It’s funny how some things in life go round and round in one’s mind.
This morning over my porage I idly read a copy of Cruising & Ocean Racing by EG Martin and John Irving that I managed to buy for a song at the weekend. I turned to a chapter by John Irving about dinghies and their design, and found that he had some remarkably trenchant things to say about pram dinghies as tenders. He strongly dislikes them – so much so that one might think he was frightened by one at a young age.
Now the people who wrote that book could afford sizeable yachts, and could perhaps live with with tenders lashed to their decks that were long enough to have sharp bows – but that isn’t true for most of us. Prams can be a fact of life, so I was interested in what he had to say about what made a good and what made a bad pram.
The most important features, apparently, are strong sections that bring quite a lot of bouyancy right to the ends of the boat, and a good sized skeg. In the drawing below, he says the solid line shows how such a dinghy should be, while the dotted line shows a pram that would be ‘one of the most treacherous in any weather, and will be easily upset by overloading’.
All very interesting, I thought, as I sipped my morning tea, and wondered what he would have thought of a pram I designed some time ago that has several of these characteristics. The boat hasn’t yet been built, but I’ve often wondered whether in drawing it up I was guilty of bringing the bouyancy of the central section too far forward and too far aft.
At lunchtime, I found myself musing that there might be some interesting comments to be found around the web about the Architectura Navalis, to which I posted a link last evening, I thought it might be interesting to Google around see what people say about it.
I didn’t get very far. The first link I found was to Hannu Vartiala’s website. Hannu, I should explain is a very bright and individualistic Finn who loves developing interesting small boat designs, publishes them on the Internet and often builds them also.
Just as Chapman did long ago, Hannu decided this was an interesting hull form – even though it was much too long for the purposes of anyone he knew. So Hannu drew up a much shorter version to be built in plywood.
The boat got built (see his page on the project), and seems to work. But have you noticed how much it has a lot in common with the version of the pram that John Irving advocated years ago in Cruising & Ocean Racing? It’s not too far from the Auray punt form that Claude Worth noted either.

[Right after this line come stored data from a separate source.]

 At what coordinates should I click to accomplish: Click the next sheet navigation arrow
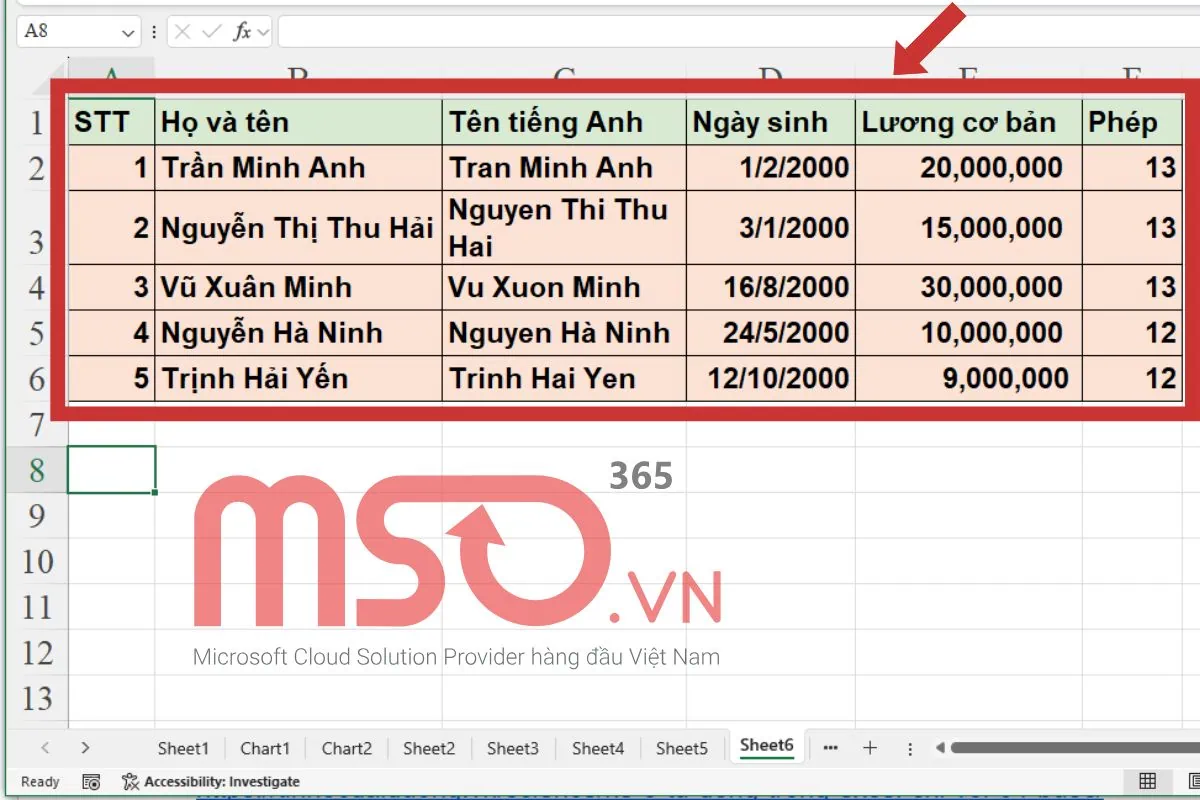click(86, 747)
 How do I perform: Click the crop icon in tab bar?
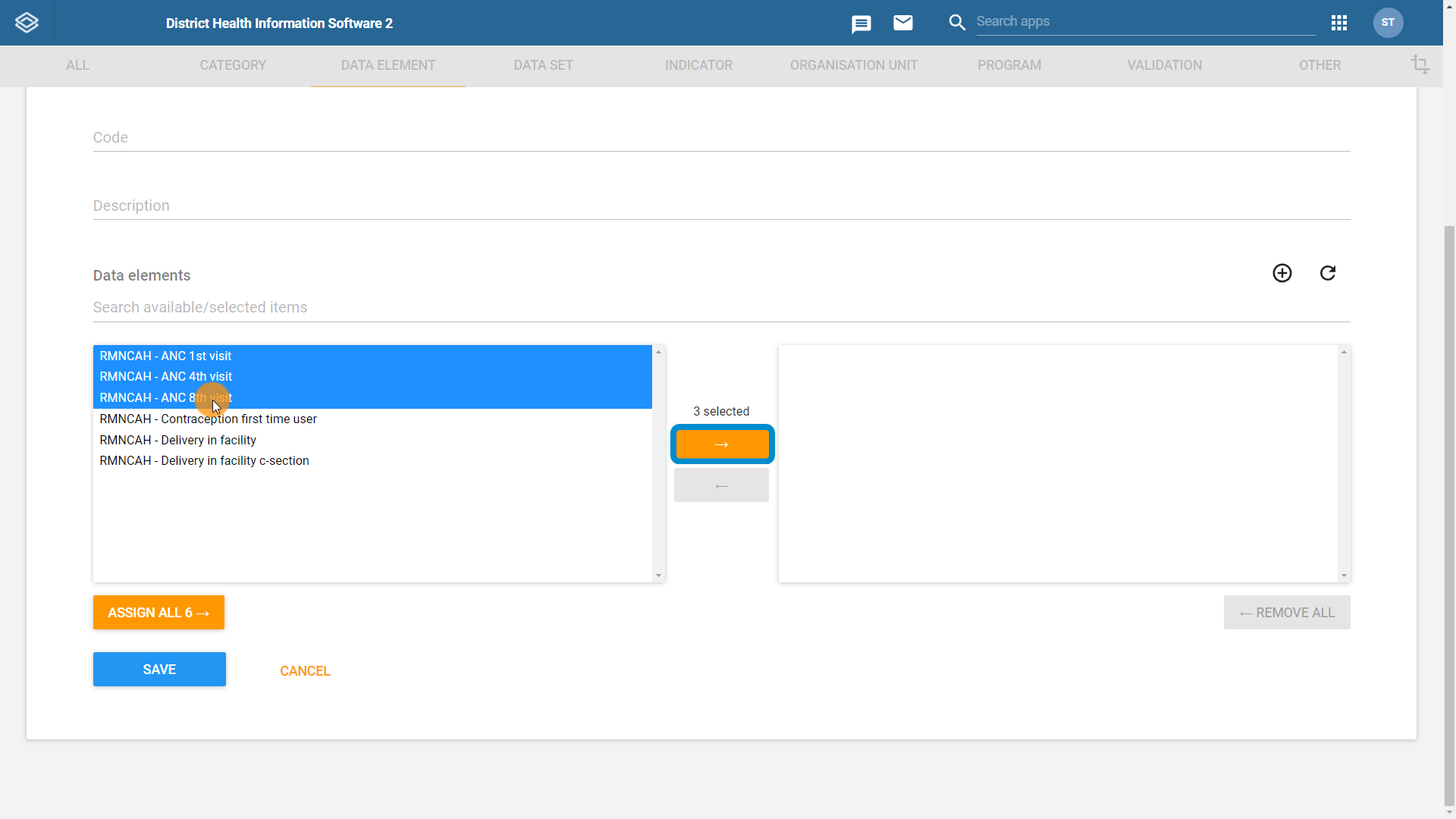tap(1420, 65)
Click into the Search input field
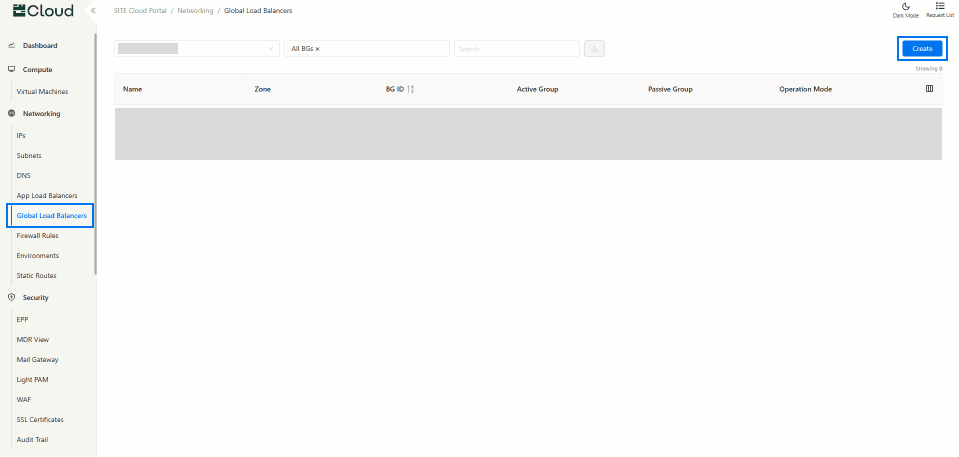The height and width of the screenshot is (457, 959). 516,49
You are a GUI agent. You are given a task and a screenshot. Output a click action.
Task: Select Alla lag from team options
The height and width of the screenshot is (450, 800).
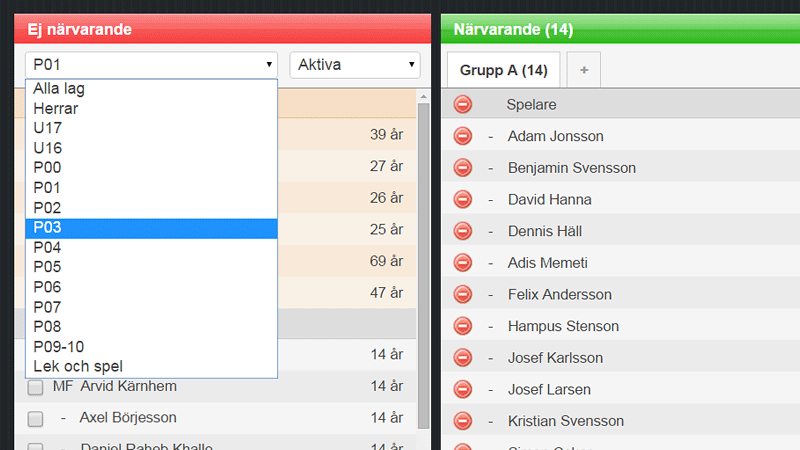[x=150, y=89]
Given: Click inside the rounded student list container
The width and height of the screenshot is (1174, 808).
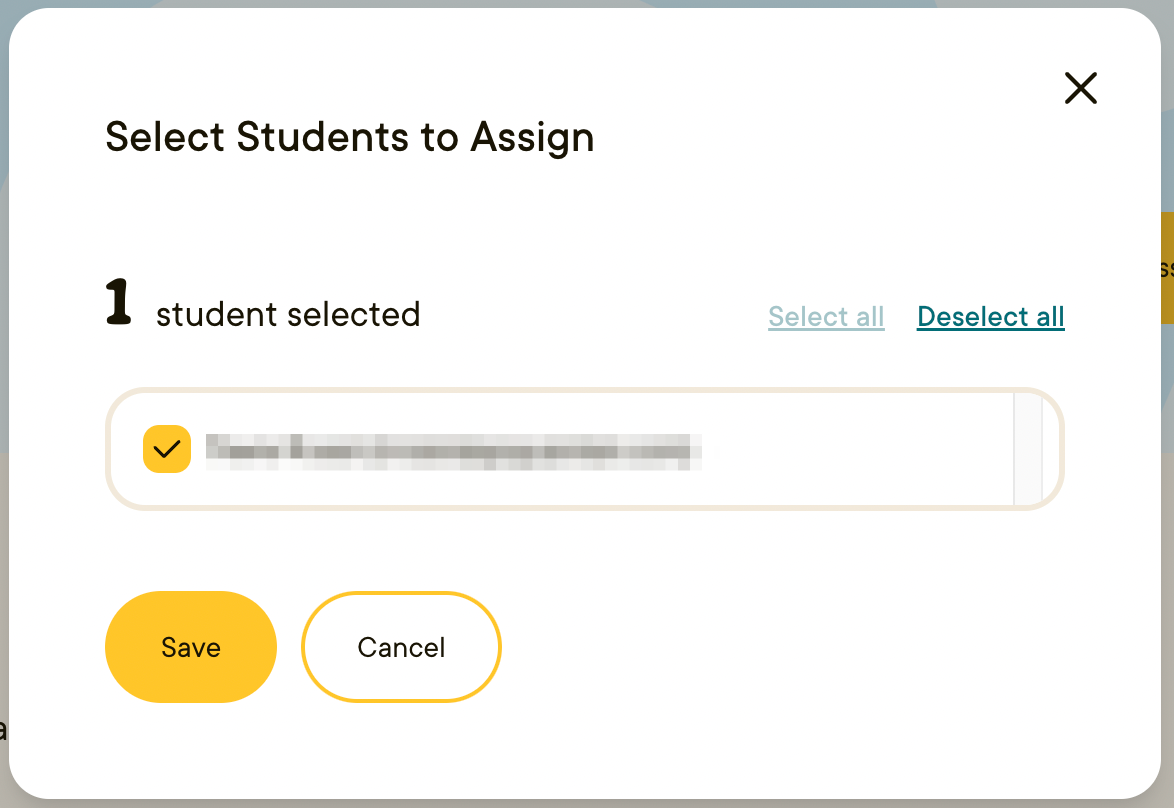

And then I got to musing again about what might be the merits and otherwise of the Light Dinghy I designed some time ago, and mentioned in this post . The FREE BOAT PLANS can be downloaded here.
I’m surer now than ever that the little boat is a good one and deserves to be built, but more than that I’ve had quite a few minutes of pleasant musing about small boats today that I wouldn’t have had if the grumpy British naval architect, the sublime Swedish naval architect and the Finnish plywood experimentalist hadn’t happened by to provide the entertainment.
And if anyone does build my little Light Dinghy, please tell us all about it! Meanwhile, I think I’ll turn to musing about what Chapman’s long punt might have been like on the water under oars, and about those curious crooks people used for oarlocks in those days…
Gav,
I continue to learn from you! All these years I have wondered what a transom bowed boat gives someone that a sharpy doesn’t. I have never thought about shorter length on deck! Makes so much more sense.